Eight turnaround schools is a record number for Chicago Public Schools. They were chosen because only 40 percent or fewer students met or exceeded composite standards on the ISAT.

Jay Almer is a math and science teacher at Copernicus Elementary. He has taught at the Englewood school for 15 years. It is the only school where Almer has worked.

"I've probably been loyal to a fault. I've had other job opportunities. But I've stayed here because I believe in the school and like what I'm doing. And I'm sad that it has come to this," said Almer.

Lois Ashford has taught eighth graders at Copernicus for 16 years. Her children went there.

"I think I've made an impact. Some of my older students come back and say they want me to teach their children," she said.

What it has come to is: Almer, Ashford and the entire school staff are being fired. Copernicus, which has been on academic probation for years, is one of eight Chicago Public Schools that is on the proposed list to turnaround.

"Basically, what they're saying is, they're going to bring in better educators. I don't see how that's possible. I really don't. I believe in the staff that's here," said Barbara Eason-Watkins, Chicago Public Schools.

The principal at Copernicus has only been at the school for a year. Linda Martin is disappointed she wasn't given more time to turn the school around. She says, in her tenure, test scores have improved and she did it with minimal resources.

"Despite all the cuts, loss of funding, we did make progress. We just didn't make the kind of progress they wanted," Martin said.

But Duncan says time is crucial.

"We can't wait five years. We can't 10 years. Children have one chance at a great education and we want to get to them right away," Duncan said.

Meantime, the Chicago Teachers Union strongly opposes the idea of a turnaround school. Union president Marilyn Stuart does not think they work.

"Basically, they turnaround the name, or call it something different and not change what they're doing, it's going to create something different. It's called insanity," said Stuart.

Arne Duncan says Sherman and Harvard Elementary have been very successful. Both were turnaround schools in the past two years.

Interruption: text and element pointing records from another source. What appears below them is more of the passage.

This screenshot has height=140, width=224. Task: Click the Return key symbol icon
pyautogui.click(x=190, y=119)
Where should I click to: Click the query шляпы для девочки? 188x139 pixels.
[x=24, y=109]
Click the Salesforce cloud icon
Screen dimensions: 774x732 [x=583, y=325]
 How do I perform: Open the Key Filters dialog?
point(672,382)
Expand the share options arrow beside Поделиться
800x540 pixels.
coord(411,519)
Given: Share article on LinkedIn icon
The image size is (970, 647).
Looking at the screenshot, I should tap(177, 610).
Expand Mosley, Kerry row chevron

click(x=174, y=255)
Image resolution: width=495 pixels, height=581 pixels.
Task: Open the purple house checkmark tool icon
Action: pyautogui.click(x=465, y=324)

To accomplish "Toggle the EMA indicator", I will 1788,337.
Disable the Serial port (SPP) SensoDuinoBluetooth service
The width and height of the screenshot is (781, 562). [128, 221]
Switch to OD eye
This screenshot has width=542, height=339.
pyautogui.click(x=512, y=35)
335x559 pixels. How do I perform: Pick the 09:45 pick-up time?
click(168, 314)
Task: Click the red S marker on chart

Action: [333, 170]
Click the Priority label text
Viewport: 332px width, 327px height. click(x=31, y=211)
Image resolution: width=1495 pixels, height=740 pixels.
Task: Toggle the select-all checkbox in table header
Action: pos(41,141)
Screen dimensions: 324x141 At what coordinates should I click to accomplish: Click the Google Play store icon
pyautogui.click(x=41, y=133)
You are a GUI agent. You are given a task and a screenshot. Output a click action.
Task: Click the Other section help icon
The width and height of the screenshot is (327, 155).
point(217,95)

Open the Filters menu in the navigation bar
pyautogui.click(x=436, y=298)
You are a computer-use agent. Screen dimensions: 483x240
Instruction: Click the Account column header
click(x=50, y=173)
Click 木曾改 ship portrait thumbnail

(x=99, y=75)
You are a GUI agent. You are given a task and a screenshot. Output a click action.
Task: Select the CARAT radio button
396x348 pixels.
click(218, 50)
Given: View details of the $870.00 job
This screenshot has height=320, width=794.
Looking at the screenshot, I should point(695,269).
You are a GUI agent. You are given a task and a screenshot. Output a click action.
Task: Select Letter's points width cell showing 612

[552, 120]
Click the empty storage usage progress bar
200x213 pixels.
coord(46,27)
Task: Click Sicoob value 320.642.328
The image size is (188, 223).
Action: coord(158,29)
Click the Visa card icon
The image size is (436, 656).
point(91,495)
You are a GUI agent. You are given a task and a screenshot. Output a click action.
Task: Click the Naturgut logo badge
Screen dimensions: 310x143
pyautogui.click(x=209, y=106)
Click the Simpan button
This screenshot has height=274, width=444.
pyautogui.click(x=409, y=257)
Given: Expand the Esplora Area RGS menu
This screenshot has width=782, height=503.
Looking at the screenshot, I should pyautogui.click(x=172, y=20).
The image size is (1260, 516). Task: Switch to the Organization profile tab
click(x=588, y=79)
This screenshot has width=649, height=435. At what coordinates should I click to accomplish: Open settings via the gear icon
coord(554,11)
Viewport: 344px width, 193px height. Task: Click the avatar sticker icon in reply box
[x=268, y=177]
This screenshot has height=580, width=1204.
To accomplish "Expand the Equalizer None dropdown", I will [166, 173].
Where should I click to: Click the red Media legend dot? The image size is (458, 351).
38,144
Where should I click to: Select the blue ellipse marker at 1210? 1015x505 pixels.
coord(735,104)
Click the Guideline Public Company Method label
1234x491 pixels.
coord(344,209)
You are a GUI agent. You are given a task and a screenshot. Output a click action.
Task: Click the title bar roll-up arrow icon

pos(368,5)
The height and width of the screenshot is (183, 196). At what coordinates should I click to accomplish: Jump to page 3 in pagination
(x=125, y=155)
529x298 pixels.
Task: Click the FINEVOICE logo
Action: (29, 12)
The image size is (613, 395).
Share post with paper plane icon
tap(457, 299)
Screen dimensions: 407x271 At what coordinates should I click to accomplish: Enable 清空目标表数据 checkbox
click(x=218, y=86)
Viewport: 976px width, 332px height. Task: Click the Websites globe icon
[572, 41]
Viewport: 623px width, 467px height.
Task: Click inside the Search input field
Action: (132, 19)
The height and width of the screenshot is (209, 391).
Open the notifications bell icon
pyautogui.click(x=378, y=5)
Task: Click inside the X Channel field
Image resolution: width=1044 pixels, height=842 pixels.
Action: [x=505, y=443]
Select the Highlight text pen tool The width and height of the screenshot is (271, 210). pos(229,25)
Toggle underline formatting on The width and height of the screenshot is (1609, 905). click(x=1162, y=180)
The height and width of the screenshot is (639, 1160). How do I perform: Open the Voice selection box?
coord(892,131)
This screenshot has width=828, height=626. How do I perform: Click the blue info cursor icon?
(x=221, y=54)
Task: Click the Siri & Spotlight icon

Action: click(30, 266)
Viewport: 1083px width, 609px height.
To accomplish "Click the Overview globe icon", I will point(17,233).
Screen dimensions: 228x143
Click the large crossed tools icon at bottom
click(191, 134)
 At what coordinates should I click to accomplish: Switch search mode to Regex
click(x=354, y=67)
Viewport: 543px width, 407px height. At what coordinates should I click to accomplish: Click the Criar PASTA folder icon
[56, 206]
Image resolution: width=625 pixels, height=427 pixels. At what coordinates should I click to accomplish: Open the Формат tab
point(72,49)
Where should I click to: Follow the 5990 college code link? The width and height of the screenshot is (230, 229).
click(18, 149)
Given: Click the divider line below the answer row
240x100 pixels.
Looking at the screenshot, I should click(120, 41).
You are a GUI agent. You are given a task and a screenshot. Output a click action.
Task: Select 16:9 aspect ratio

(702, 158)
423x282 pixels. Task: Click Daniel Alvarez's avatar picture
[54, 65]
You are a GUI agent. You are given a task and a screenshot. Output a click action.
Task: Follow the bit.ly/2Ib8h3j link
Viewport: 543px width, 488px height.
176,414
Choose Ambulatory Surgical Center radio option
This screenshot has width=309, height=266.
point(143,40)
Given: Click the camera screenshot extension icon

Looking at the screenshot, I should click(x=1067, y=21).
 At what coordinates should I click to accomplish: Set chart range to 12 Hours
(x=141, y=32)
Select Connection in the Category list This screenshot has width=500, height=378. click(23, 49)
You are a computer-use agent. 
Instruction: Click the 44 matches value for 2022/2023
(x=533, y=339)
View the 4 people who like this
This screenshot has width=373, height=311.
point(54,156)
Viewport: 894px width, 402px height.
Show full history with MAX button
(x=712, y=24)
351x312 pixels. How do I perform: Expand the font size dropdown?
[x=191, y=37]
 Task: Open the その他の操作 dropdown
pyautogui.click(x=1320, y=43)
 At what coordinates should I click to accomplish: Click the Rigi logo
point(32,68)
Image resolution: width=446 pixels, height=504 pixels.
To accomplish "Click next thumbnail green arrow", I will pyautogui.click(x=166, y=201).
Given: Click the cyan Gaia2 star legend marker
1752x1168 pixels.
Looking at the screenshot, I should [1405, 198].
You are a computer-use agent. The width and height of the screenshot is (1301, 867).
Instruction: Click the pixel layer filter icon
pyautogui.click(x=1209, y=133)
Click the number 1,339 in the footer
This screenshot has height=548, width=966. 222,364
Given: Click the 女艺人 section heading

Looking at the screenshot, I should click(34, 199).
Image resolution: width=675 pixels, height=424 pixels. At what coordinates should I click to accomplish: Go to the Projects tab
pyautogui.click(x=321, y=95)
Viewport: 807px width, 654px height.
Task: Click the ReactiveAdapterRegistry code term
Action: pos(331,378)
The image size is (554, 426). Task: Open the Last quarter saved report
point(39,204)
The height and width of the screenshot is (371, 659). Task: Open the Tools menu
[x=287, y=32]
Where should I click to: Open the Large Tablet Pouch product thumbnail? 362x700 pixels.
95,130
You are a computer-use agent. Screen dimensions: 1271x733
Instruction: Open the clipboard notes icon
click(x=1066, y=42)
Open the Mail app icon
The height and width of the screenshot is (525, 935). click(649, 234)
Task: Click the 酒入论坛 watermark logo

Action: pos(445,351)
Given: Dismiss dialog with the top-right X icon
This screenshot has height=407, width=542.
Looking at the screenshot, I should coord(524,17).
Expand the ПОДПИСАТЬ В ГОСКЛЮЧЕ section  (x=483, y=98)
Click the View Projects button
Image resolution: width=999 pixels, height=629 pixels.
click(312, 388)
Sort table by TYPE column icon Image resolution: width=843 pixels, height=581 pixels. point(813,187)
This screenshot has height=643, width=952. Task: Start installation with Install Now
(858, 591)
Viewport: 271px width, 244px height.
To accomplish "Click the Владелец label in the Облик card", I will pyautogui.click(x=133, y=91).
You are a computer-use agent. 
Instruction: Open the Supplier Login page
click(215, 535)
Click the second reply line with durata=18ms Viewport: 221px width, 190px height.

Duncan says good teachers will have a chance to be hired back, but many will lose their jobs.

Thursday's proposal also includes consolidating several underutilized schools.

Reaction from parents and staff

This new reform plan is designed to change the culture in the affected schools and improve test scores. ABC7's Dan Ponce visited some of the schools to get reaction to the plan.

Hundreds of teachers and several principals could be out of a job this fall. Ponce visited Orr High School on the West Side, Harper High School on the South Side, and an elementary school that feeds into Harper. Some parents support the proposal. Others think it would be terrible. But teachers ABC7 spoke with all have the same opinion.

"Our school is doing well. It's all bureaucratic. It's ridiculous," said Rosanne Harrison.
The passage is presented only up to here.